Place this over a small bowl.
When the butter has thrown up a pale scum, gently pour the clear
golden-coloured liquid through the muslin, carefully leaving the milky dregs in
the saucepan. Set aside the strained,
clarified butter and discard the rest.
4 Once the
pheasants are cool enough to handle, pull away all the meat, discarding any
skin, sinews or fat. Place in a food
processor and give a few quick whizzes to chop the flesh into tiny pieces. Season to taste with some more mace, nutmeg,
cayenne, salt and pepper and add two-thirds of the melted clarified butter. Process once again, until the pheasant forms
a rough textured paste.
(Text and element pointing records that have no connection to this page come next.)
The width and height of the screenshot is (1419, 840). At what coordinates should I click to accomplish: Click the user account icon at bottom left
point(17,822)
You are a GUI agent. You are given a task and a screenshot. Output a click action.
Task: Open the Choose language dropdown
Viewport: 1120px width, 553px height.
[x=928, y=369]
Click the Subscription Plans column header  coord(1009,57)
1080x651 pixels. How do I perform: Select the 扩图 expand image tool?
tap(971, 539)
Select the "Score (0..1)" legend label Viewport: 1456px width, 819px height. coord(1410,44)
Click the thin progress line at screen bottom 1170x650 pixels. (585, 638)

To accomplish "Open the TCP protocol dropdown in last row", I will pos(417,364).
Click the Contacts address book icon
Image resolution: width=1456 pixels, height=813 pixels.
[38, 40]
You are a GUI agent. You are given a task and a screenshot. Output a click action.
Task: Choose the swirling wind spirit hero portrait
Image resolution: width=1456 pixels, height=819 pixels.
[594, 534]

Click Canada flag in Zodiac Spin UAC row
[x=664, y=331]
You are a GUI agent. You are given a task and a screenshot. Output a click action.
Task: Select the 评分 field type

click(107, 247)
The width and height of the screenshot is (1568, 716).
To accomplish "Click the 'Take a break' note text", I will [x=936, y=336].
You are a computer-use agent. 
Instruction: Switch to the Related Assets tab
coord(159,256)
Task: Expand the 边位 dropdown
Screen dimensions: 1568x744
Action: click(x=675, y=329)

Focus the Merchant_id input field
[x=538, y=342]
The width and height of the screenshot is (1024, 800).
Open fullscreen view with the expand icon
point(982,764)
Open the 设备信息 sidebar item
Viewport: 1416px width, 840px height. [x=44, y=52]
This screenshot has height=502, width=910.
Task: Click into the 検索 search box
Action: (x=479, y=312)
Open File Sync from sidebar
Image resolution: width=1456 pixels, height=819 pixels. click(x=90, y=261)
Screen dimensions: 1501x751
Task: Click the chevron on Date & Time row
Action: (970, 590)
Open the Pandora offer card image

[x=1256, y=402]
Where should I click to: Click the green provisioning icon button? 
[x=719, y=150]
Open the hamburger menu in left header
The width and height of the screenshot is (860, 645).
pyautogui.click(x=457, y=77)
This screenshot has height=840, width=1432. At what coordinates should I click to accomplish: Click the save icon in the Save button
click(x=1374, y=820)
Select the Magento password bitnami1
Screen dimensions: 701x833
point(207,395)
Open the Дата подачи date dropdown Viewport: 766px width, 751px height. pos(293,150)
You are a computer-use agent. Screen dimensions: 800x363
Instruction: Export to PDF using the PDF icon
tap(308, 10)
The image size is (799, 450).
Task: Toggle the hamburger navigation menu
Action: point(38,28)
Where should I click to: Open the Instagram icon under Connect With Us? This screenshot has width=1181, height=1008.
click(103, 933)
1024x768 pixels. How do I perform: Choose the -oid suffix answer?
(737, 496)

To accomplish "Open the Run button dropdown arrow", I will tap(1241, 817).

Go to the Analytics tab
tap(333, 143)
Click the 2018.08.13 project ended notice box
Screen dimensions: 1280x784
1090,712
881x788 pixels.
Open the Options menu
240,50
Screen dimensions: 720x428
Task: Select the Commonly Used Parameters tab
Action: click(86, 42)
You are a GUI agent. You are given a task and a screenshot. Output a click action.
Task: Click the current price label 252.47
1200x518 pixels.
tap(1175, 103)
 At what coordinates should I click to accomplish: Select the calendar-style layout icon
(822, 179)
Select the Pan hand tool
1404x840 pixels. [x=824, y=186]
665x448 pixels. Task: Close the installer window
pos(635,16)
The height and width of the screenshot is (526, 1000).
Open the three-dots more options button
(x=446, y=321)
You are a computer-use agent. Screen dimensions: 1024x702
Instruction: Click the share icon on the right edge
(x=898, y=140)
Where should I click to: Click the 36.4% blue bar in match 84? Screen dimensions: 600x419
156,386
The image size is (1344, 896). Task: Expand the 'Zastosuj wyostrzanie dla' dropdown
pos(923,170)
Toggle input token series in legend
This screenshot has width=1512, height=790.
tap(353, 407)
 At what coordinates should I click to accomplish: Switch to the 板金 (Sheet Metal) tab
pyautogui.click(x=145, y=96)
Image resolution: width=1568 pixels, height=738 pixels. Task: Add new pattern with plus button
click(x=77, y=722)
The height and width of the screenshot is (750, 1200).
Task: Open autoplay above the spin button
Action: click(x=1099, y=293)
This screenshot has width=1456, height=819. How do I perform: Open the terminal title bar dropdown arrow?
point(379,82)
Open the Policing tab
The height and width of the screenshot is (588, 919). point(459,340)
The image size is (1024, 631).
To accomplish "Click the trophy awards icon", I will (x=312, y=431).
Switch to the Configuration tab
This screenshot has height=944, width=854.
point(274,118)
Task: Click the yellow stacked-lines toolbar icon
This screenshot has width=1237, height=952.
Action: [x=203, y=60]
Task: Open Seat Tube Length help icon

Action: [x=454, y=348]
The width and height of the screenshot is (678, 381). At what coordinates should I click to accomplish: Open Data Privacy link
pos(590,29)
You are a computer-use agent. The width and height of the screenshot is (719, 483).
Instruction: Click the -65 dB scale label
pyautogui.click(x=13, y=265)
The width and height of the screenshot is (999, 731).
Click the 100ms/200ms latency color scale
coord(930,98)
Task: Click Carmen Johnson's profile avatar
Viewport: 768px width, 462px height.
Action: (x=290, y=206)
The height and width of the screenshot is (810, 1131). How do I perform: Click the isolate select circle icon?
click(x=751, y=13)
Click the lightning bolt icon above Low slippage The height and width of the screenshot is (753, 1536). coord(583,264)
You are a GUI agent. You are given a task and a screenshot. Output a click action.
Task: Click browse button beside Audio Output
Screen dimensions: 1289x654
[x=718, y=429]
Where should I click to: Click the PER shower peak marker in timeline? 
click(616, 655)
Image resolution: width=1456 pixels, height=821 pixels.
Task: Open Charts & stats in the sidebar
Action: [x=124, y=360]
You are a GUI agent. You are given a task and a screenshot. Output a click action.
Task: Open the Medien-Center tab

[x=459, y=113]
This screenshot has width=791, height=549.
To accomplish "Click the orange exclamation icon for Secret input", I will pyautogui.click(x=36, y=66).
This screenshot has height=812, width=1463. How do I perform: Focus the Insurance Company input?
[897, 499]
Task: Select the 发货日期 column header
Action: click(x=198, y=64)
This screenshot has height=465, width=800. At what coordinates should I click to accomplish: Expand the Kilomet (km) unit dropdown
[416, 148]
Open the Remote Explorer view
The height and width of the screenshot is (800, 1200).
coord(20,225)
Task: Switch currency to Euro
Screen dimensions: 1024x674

Remove and pack
tightly into 4 small white ramekins.
Press the meat down with the back of a spoon to eliminate any air-holes,
then pour over the remaining butter, so that it forms a thin layer over the
pheasant. Chill and cover once the
butter is firm.
5 This is best left a day
before eating, so that the flavours will fully mautre. Keep in the
fridge and eat within 4 days.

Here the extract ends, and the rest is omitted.